To reuse knowledge of what has been learned for new tasks, model-based methods seem like an appropriate choice. However, model building is slow. Evidence in humans shows that actions begin model-based and slow and become model-free and fast over the course of learning (Keramati et al., 2011). As shown in the sections on Challenges for Building Human-Like Machines, employing a model-based system seems to be key to more sophisticated tasks. Learning how the brain does this might allow for more robust AI.
Series Conclusion
While deep learning is gaining a lot of media and industry attention for its efficacy as an AI system, it is clear that deep learning still has a way to go before achieving human-level general intelligence. While “Building Machines that Learn and Think Like People” was written more than a year ago, most (if not all) of the challenges it discusses are still present. Humans quickly learn rich representations for the world and this is something currently lacking from AI and neural networks. However, neural networks are making tremendous progress, for example, reaching super-human abilities in the game of go, a feat that was considered decades away just a few years ago.
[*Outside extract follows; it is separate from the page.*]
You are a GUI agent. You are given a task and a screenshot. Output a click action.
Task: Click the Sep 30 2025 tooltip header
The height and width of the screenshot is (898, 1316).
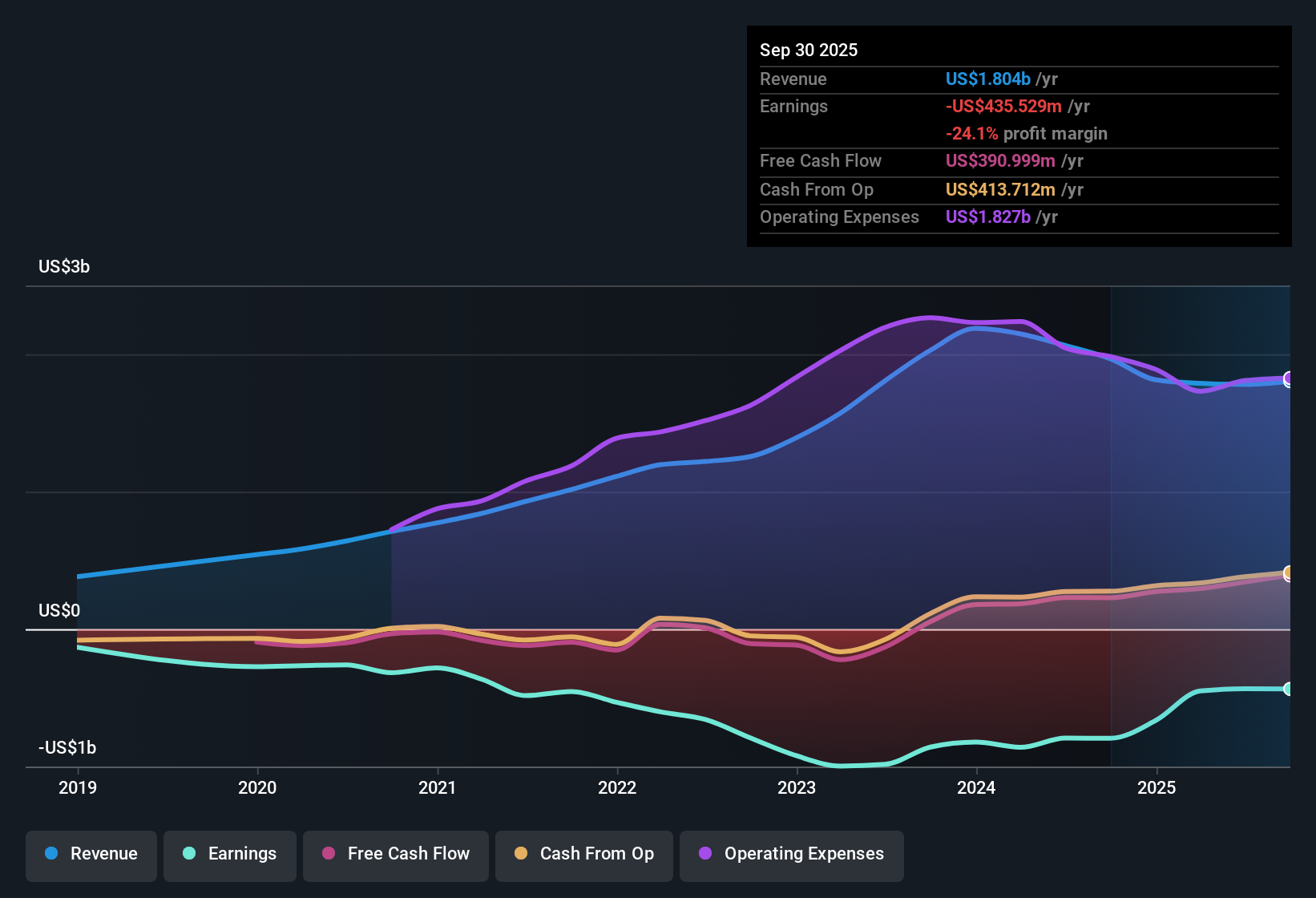[x=809, y=50]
I, personally, am excited by the speed of deep learning research. I am happy that neuroscientists, cognitive scientists, and those with little interest in the brain are working to advance the field. While neural networks are still very crude approximations for the brain’s networks and obviously wrong, I think they are one of the best areas of research for understanding how the brain learns and processes information. At the least, while the learning method may not resemble the brain’s, the learned representations seem to resemble the brains. As we continue to do research, I have hope that we will one day be able to create neural networks that do in fact learn and think like people, though I believe we are decades (or centuries) away from this, and I’m okay with that.
References
- Bonawitz, E., Denison, S., Griffiths, T. L., & Gopnik, A. (2014). Probabilistic models, learning algorithms, and response variability: sampling in cognitive development. Trends in Cognitive Sciences, 18(10), 497–500.
- Gershman, S., & Goodman, N. D. (2014). Amortized Inference in Probabilistic Reasoning. CogSci.
- Daw, N. D., Niv, Y., & Dayan, P. (2005). Uncertainty-based competition between prefrontal and dorsolateral striatal systems for behavioral control. Nature Neuroscience, 8(12), 1704–1711.
- Keramati, M., Dezfouli, A., & Piray, P. (2011). Speed/Accuracy Trade-Off between the Habitual and the Goal-Directed Processes. PLoS Computational Biology, 7(5), e1002055.